A Note to Our Child's Caregivers

A Note to Our Child's Caregivers - BLOG.png

The below letter is an excerpt from No-Drama Discipline by Daniel J. Siegel, M.D. and Tina Payne Bryson, Ph.D. If you're a fan of No Drama Discipline and want the people who help you care for your children to know about your discipline approach, then keep reading. This letter was written for grandparents, friends, babysitters, nannies, and other caregivers who haven't read the book.


You are an important person in the life of our child or children.  You're helping determine who they’re becoming by shaping their hearts, minds, character, and even the structures of their brains!  Because we share this incredible privilege and responsibility of teaching them how to make good choices and how to be kind, successful human beings, we want to also share with you how we handle behavioral challenges, in hopes that we can work together give our children a consistent, effective experience when it comes to discipline. 

Here are the eight basic principles that guide us:

  1. Discipline is essential.  We believe that loving our kids, and giving them what they need, includes setting clear and consistent boundaries and holding high expectations for them—all of which helps them achieve success in relationships and other areas of their lives. 

  2. Effective discipline depends on a loving, respectful relationship between adult and child.  Discipline should never include threats or humiliation, cause physical pain, scare children, or make them feel that the adult is the enemy.  Discipline should feel safe and loving to everyone involved.

  3. The goal of discipline is to teach.  We use discipline moments to build skills so kids can handle themselves better now and make better decisions in the future. There are usually better ways to teach than giving immediate consequences.  Instead of punishment, we encourage cooperation from our kids by helping them think about their actions, and by being creative and playful.  We set limits by having a conversation to help develop awareness and skills that lead to better behavior both today and tomorrow.

  4. The first step in discipline is to pay attention to kids' emotions.  When children misbehave, it's usually the result of not handling big feelings well and not yet having the skills to make good choices.  So being attentive to their emotional experience behind a behavior is just as important as the behavior itself.  In fact, science shows that addressing kids' emotional needs is actually the most effective approach to changing behavior over time, as well as developing their brains in ways that allow them to handle themselves better as they grow up. 

  5. When children are upset or throwing a fit, that's when they need us most.  We need to show them we are there for them, and that we'll be there for them at their absolute worst.  This is how we build trust and a feeling of overall safety. 

  6. Sometimes we need to wait until children are ready to learn.  If kids are upset or out of control, that's the worst time to try to teach them.  Those big emotions are evidence that our children need us.  So our first job is to help them calm down, so they can regain control and handle themselves well.

  7. The way we help them be ready to learn is to connect with them.  Before we redirect their behavior, we connect and comfort.  Just like we soothe them when they are physically hurt, we do the same when they're emotionally upset. We do this by validating their feelings, and by giving them lots of nurturing empathy.  Before we teach, we connect.

= SOURCE DATA =
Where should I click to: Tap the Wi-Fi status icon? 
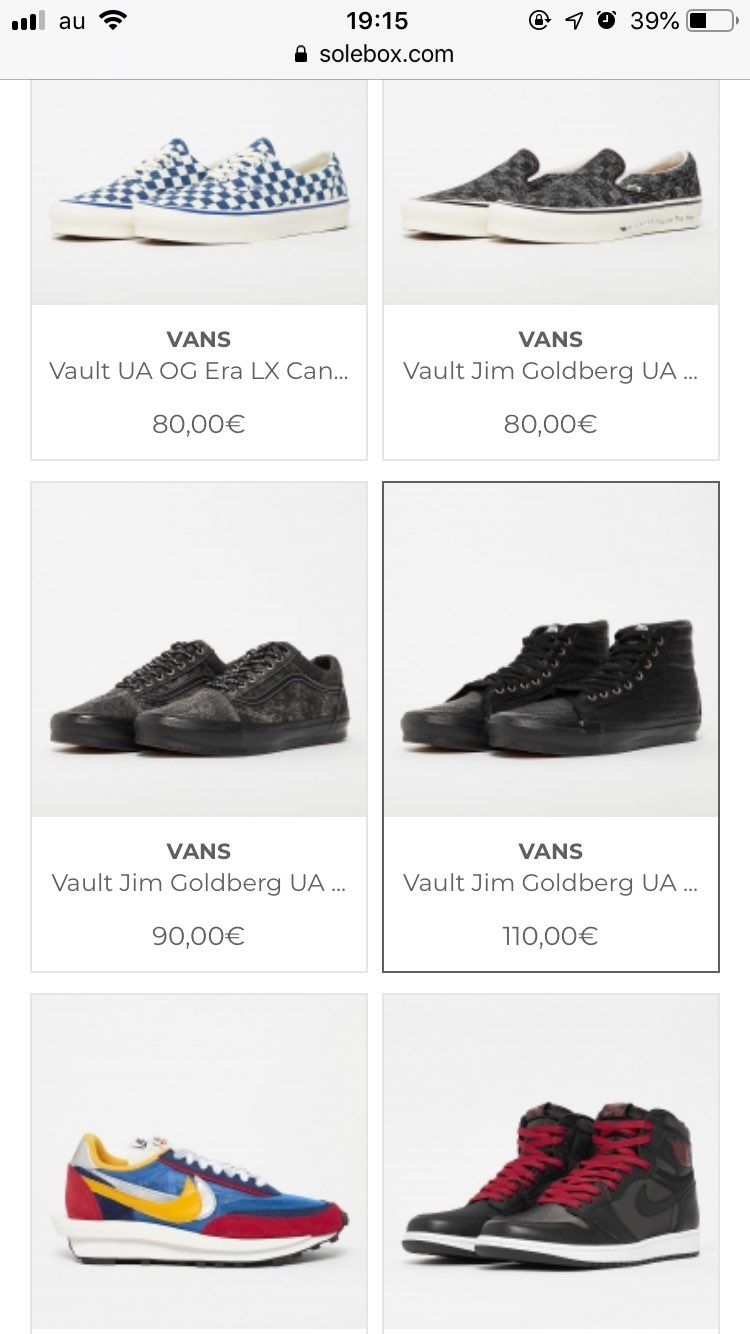114,21
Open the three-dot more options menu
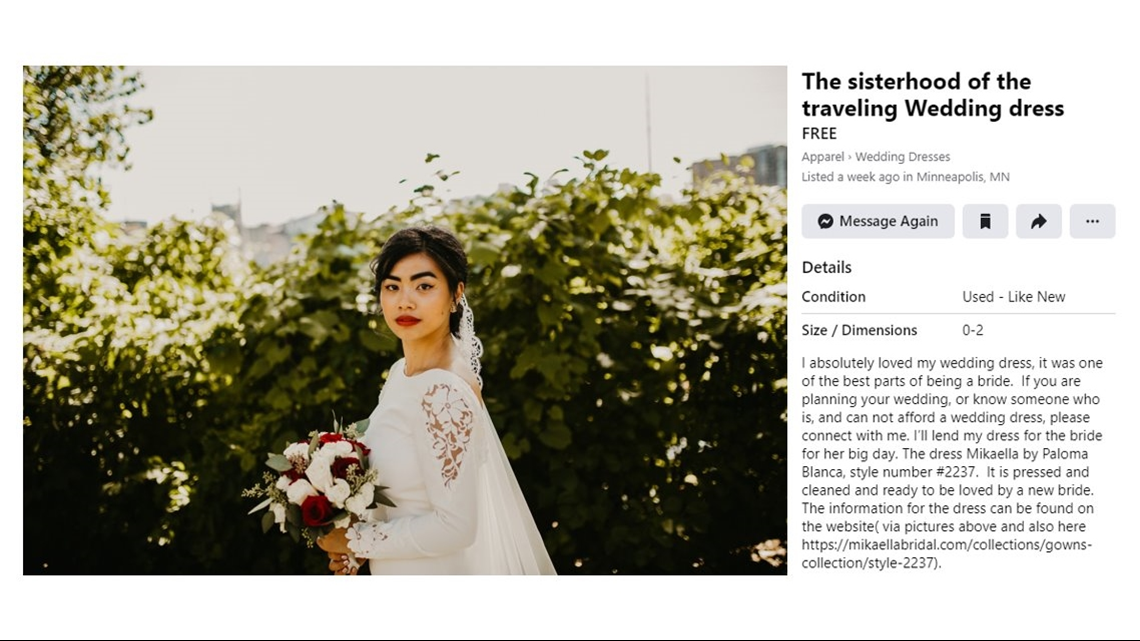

= GIVEN PROBLEM 1 =
According to the caregivers letter, what is the goal of discipline?
= GIVEN PROBLEM 2 =
Retype the caregivers letter between "6. Sometimes we" and "handle themselves well.", inclusive.

= FINAL ANSWER 1 =
The goal of discipline is to teach.

= FINAL ANSWER 2 =
6. Sometimes we need to wait until children are ready to learn.  If kids are upset or out of control, that's the worst time to try to teach them.  Those big emotions are evidence that our children need us.  So our first job is to help them calm down, so they can regain control and handle themselves well.